Last time, we finished our introduction to how the CREDIT system works. This article will discuss considerations around lending terms in the early period, how the Ethereum Credit Guild will work on L2, and the possibility of diverse instances of the protocol specialized in handling certain collateral types or risk profiles.
Launch Lending Terms
At launch, there should be a low debt ceiling for CREDIT to minimize harm in case of smart contract vulnerabilities, which can be raised according to the votes of the GUILD holders after a suitable period of time has passed (say, one to three months).
There is an ongoing request for proposals regarding initial lending terms. The main categories of note are:
ETH and staked ETH
tokenized bonds (see the Dune dashboards for Backed Finance, Ondo by Steakhouse)
fiat stablecoins, especially stablecoin/CREDIT LP pairs
The ability of the protocol to flexibly offer a wide variety of lending terms for a given asset, duration, and collateralization will allow for more competitive lending terms against these high quality collateral assets than is available on other DeFi protocols.

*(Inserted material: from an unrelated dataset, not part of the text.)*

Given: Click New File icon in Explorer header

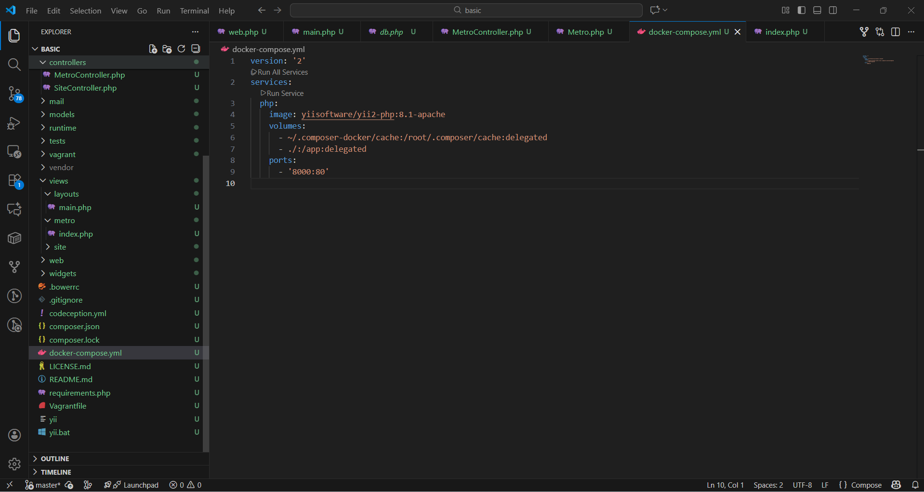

In general, I do not think it is a good idea for the ECG to accept external deposit receipt or synthetic debt tokens as collateral, unless they have immutable code and robust controls against bad debt and oracle manipulation. This rules out the majority of DeFi stablecoins or lending market deposit tokens, while Uniswap LP positions and the like can be useful collateral.

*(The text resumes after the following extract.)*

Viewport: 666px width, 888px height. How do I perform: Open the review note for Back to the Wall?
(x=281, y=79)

It is an unfortunate reality that there is limited institutional and geographic diversity in fiat stablecoin issuers and tokenized asset custodians, but the situation can only improve with time. The ECG should endeavor to minimize single-custodian risk for real world assets and fiat stablecoins, while accepting the importance of ample decentralized exchange liquidity in fiat stablecoin pairs and the use of crypto rails to finance real world debt and investments.
Layer Two Lending Guilds
There is no way to ensure synchronous state across multiple L2 instances of a protocol. A fungible debt unit with shared state across layers is fundamentally vulnerable to bad debt. The natural conclusion is to have separate immutable instances of the protocol on distinct layers. The CREDIT tokens of each can be mutually accepted as collateral to unify liquidity with overcollateralization to account for latency risk.
Consider the possibility of the Arbitrum Credit Guild, Optimism Credit Guild, and Ethereum Credit Guild. GUILD holders might bridge to and stake in any of the three to vote on lending terms in the gauges. The Arbitrum Credit Guild would naturally lend against ARB collateral as well as against ETH, and so on. CREDIT_ARBITRUM
, CREDIT_OPTIMISM
, and CREDIT_ETHEREUM
would exist as distinct tokens, and each would have its own savings rate based on the rates available in its respective Credit Guild instance. One might be able to mint 0.98 CREDIT_ARBITRUM
against 1 CREDIT
on Arbitrum, but only mint 0.7 CREDIT
against 1 CREDIT_ARBITRUM
on mainnet.
In the future, a custom Credit Guild scaling solution can be released as its own immutable instance, allowing for voluntary migration and allowing market governance to determine the extent of interoperability.
Credit SubDAOs
I welcome the possibility of independent groups forking the code behind the Ethereum Credit Guild, and will be well pleased if anyone adopts concepts like market governance in their own designs. Some of the assets issued by these groups may become interoperable with CREDIT through mutual lending terms. A particularly friendly fork might allow GUILD holders veto rights to new asset proposals in their system, but have their own ownership token with profit rights. This would give GUILD holders confidence that malicious lending terms will not be onboarded to the fork system, and thus make its ALTCREDIT
token more appealing as collateral in the core system.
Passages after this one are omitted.